While all of these side issues were reportedly taken off the table yesterday, the governor and the union each held firm to what they wanted to see in the percentage increases for wages.

Union leaders noted that the governor's offer to UHPA was far less than the state's 14 percent offer to the public school teachers or the 11 percent across-the-board increase given to the United Public Workers. Davis Yogi, the governor's chief negotiator, said the state will not settle with the university unless merit raises make up a significant portion of the pay raises.

The university plans to keep dorms, cafeterias, libraries and other buildings open during the strike, but the potential disruption to coursework and research projects remains unclear.

Roger Lukas, professor of oceanography at Manoa, has brought more than $15 million in grants to the university and said he has no intention of crossing a picket line to continue his research during a strike. He said he is concerned about a strike's impact on the $180 million in federal contracts and grants the university wins each year.

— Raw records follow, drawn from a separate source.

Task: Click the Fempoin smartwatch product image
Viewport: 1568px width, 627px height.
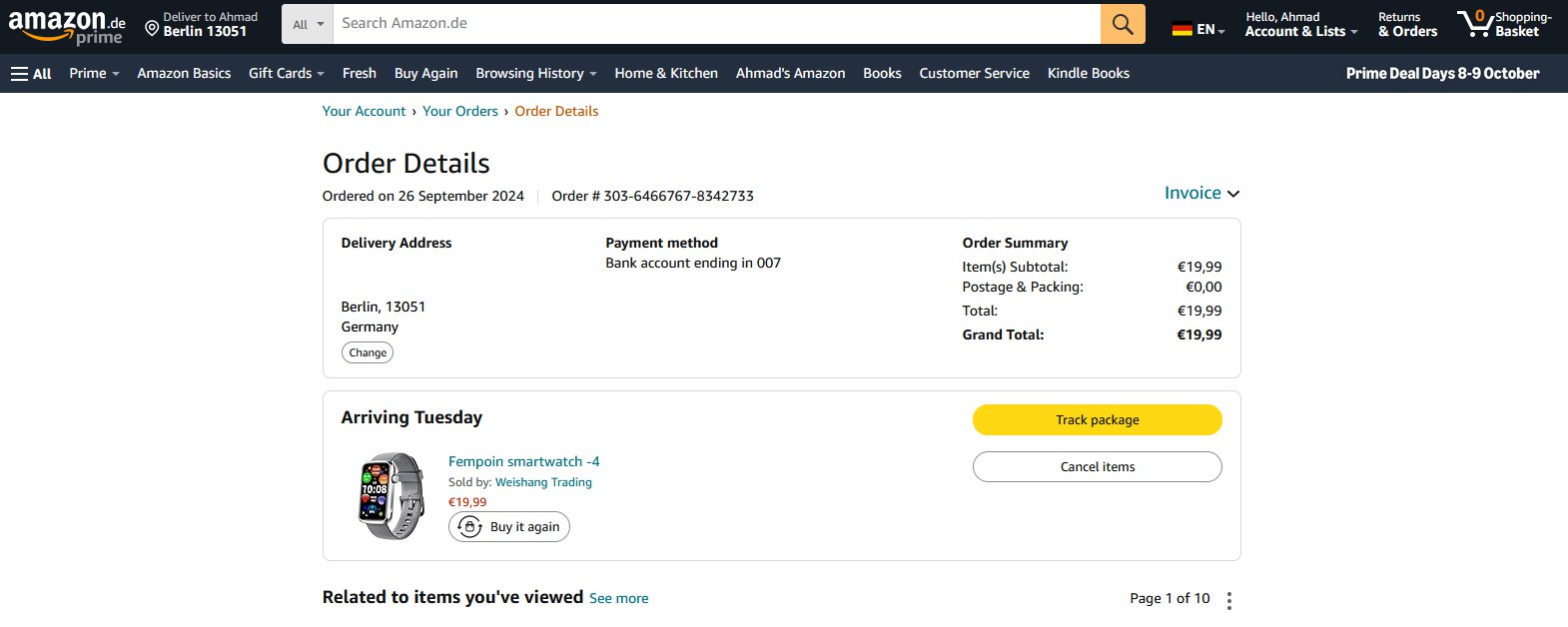Action: (392, 496)
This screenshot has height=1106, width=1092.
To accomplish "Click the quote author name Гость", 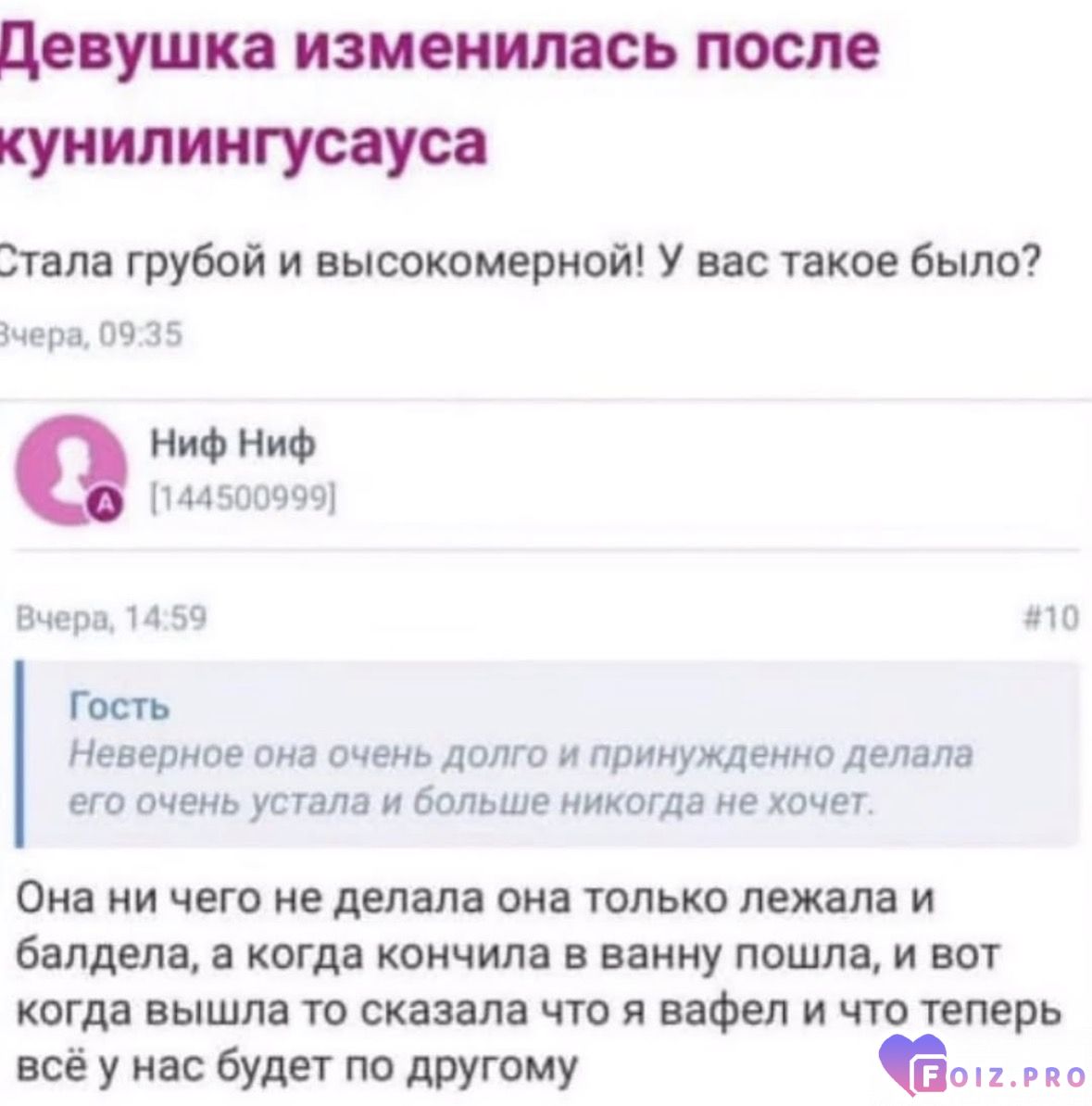I will click(120, 709).
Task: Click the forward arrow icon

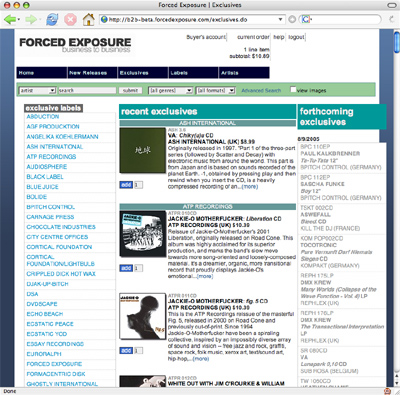Action: click(31, 19)
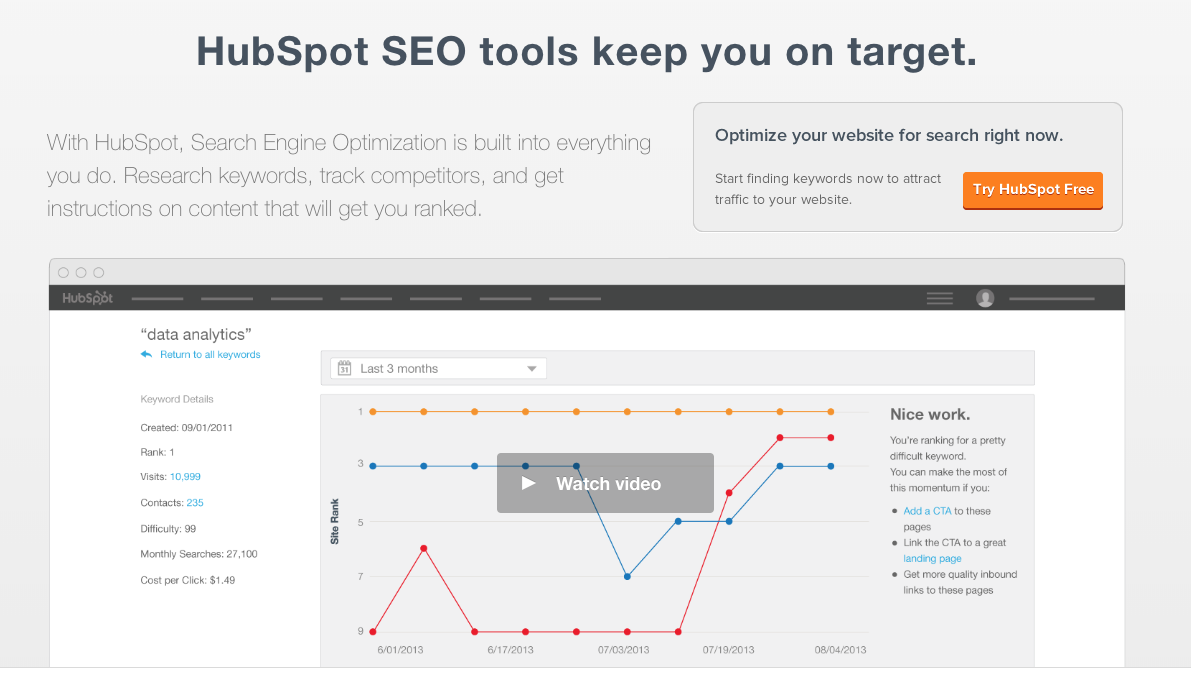Click the Watch video overlay button
The image size is (1191, 698).
[605, 483]

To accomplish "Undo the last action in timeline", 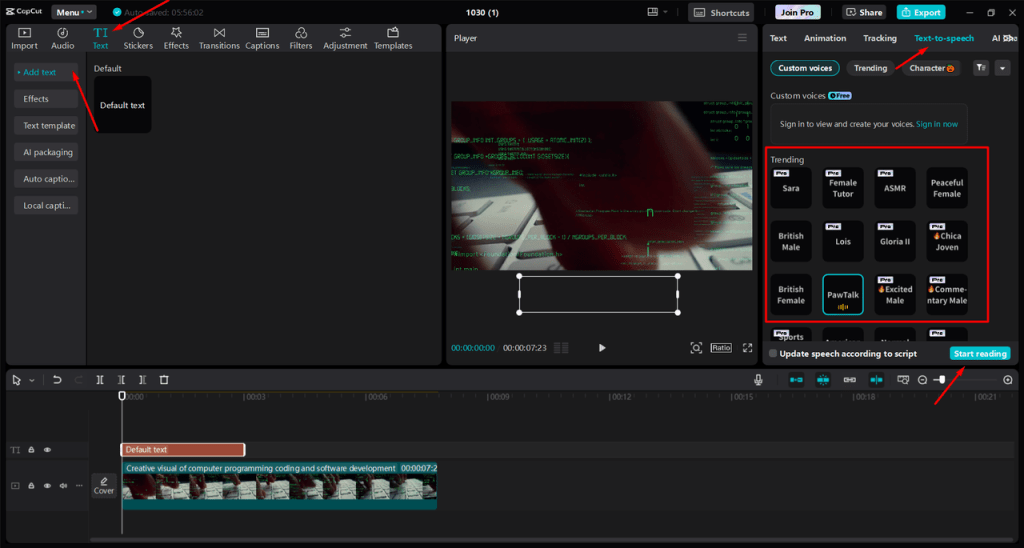I will pos(57,380).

"This has more to do with the future of the university than it does with our personal salaries," Lukas said. "Most researchers have a personal stake in seeing this grant money continue. Part of their salaries and the salaries of their staff depends on it."

Hawai'i has limped forward in higher-education spending, growing just 22 percent in a decade — barely half the national average — while university appropriations have skyrocketed in other states.

UH faculty members earn from $30,000 to $147,000, although most fall toward the bottom end of that scale. And most Hawai'i faculty members earn, in general, less than their colleagues nationwide.

The university has already told students they should expect to encounter mass picketing today and tomorrow. The UH administration has instructed students to go to class to see if their professors show up. Union members have asked them to not cross the picket line.

Advertiser staff writers Curtis Lum and Lynda Arakawa contributed to this report.